Records excerpted from a collection:
+-------+

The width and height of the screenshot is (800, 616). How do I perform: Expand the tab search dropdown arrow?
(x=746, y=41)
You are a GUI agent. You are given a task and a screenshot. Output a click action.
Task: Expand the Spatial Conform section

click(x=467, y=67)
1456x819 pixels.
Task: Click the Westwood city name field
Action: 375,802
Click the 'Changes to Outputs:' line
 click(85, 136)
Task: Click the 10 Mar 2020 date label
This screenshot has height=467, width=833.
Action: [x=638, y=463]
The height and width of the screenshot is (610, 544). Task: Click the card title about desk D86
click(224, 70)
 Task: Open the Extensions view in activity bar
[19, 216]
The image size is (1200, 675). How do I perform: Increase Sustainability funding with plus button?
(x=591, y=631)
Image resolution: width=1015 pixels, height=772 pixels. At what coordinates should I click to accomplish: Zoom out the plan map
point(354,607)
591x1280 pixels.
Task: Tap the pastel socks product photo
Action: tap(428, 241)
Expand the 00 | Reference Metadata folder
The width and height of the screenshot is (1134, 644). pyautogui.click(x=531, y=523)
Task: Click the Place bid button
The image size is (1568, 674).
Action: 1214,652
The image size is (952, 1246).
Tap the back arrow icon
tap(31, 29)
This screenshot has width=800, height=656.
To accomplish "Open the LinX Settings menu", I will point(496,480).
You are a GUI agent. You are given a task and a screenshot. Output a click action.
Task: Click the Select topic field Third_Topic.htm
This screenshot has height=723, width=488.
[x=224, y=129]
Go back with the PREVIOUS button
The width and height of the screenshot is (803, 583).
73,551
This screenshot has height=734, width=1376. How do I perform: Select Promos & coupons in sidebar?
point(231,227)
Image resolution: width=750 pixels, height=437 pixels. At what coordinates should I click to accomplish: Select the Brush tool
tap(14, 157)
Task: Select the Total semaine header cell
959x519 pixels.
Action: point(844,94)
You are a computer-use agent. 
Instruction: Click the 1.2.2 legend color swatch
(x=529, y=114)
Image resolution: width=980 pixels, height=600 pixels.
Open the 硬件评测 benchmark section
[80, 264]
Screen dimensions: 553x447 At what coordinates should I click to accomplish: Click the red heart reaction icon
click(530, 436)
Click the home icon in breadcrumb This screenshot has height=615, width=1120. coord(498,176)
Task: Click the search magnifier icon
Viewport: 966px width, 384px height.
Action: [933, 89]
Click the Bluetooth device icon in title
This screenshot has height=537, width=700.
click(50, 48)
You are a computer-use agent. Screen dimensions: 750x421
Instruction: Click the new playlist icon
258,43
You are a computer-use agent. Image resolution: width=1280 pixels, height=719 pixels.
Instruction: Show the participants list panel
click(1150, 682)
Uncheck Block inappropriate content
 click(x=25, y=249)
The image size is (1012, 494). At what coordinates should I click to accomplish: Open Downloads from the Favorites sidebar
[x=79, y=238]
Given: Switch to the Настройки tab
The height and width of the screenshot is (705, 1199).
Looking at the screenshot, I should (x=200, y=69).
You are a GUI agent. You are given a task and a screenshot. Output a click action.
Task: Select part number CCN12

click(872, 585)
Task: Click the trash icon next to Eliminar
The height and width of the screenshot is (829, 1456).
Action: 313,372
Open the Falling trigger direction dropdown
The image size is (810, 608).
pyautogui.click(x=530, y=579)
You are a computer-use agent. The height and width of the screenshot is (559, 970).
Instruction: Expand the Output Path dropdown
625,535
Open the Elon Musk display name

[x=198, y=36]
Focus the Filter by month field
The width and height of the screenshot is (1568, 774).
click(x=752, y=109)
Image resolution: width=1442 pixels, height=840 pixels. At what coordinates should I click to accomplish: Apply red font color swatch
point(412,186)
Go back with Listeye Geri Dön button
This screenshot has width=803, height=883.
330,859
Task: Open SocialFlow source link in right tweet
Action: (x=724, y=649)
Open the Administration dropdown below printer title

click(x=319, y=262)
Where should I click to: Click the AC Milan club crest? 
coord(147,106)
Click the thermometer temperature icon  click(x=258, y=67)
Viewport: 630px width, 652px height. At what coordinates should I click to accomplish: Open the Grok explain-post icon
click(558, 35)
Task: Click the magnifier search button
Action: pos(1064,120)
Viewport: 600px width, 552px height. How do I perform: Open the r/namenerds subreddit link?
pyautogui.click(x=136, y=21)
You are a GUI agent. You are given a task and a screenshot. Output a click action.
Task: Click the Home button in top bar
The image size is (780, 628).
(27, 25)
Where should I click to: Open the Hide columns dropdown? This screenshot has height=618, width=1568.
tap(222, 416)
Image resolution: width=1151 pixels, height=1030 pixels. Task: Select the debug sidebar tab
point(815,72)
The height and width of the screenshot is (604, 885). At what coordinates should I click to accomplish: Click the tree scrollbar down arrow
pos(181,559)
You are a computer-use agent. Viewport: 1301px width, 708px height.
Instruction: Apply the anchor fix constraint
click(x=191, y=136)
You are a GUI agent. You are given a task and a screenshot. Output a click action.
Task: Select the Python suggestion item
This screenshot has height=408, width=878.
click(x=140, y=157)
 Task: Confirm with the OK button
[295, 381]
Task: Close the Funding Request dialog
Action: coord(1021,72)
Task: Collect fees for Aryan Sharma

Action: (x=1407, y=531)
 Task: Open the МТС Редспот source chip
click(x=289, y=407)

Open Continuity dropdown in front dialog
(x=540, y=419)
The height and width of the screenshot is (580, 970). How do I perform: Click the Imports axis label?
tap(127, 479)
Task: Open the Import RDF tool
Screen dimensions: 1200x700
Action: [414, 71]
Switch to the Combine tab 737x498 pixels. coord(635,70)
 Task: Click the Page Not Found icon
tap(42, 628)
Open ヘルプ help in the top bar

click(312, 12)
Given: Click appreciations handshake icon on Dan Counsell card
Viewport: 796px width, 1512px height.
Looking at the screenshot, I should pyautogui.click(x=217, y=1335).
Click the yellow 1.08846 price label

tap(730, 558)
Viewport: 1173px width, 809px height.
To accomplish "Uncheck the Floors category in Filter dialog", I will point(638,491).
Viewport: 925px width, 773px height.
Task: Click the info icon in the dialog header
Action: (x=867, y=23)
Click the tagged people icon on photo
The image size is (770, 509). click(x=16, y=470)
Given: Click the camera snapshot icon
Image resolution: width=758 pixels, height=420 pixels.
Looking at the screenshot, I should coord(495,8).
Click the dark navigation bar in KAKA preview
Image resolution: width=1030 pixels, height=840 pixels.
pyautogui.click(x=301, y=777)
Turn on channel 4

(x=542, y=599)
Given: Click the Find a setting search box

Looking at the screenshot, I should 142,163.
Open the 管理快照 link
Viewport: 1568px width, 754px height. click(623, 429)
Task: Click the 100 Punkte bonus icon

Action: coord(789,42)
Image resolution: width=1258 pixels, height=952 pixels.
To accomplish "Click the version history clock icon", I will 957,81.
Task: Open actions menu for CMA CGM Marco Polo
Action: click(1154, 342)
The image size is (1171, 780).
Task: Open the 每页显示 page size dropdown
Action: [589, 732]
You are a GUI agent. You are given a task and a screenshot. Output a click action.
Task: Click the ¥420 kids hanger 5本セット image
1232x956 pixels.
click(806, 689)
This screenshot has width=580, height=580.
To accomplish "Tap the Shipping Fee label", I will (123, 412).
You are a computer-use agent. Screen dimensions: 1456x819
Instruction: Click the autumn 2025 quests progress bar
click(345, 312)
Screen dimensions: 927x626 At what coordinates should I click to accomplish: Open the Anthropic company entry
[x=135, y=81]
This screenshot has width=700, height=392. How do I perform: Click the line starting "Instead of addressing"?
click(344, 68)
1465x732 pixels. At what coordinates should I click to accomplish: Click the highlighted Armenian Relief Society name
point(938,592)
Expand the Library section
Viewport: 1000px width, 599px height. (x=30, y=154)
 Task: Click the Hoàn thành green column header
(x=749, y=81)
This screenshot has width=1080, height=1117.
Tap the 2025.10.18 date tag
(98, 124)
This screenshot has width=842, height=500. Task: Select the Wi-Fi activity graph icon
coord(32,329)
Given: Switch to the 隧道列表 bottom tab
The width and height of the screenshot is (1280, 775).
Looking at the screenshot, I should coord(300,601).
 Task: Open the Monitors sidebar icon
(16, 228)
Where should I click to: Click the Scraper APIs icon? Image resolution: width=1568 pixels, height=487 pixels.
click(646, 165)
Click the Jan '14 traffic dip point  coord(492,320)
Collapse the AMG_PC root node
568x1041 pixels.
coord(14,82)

+-------+

### What is required
State the number of lines above that hold the string "Switch", with nothing added.

### Reply to the exercise
3